That seems at first glance a contradiction, for surely the purpose of the rate hikes is to reduce inflation? But maybe, as Gaurav Kapur, economist with the Royal Bank of Scotland Group Plc, points out, it is making the point that monetary policy alone cannot do much and the government needs to do its bit.
But has hiking rates by 50 bps now increased the chances of a pause in its mid-quarterly review in September? The one-year overnight indexed swap rate is pricing in just another 25 bps hike in a year.

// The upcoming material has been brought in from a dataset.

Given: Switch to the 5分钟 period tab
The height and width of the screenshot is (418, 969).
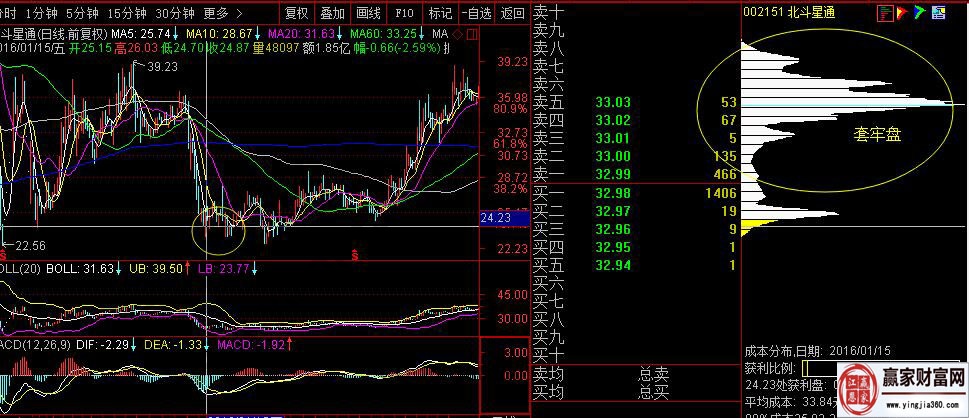Looking at the screenshot, I should pyautogui.click(x=82, y=14).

Yet, RBI seems to be sanguine that commodity prices will remain high. It points out that oil prices have moved up again. It says that even if the global economy slows, “with no immediate prospects of monetary tightening in the advanced economies, the impact of weakening demand appears to be offset by that of abundant liquidity”. It also says that administered prices, such as those for coal and electricity, are likely to be revised upwards. And it states, “A change in stance will be motivated by signs of a sustainable downturn in inflation,” which the central bank itself doesn’t believe will happen by September.
But if there’s little solace on the inflation front, surely slowing growth could persuade RBI to pause? Trouble is, for that to happen, growth has to fall “significantly below trend”. So if RBI is to pause, the slowdown has to be much more than a mere “soft patch”. That’s hardly good news for the markets.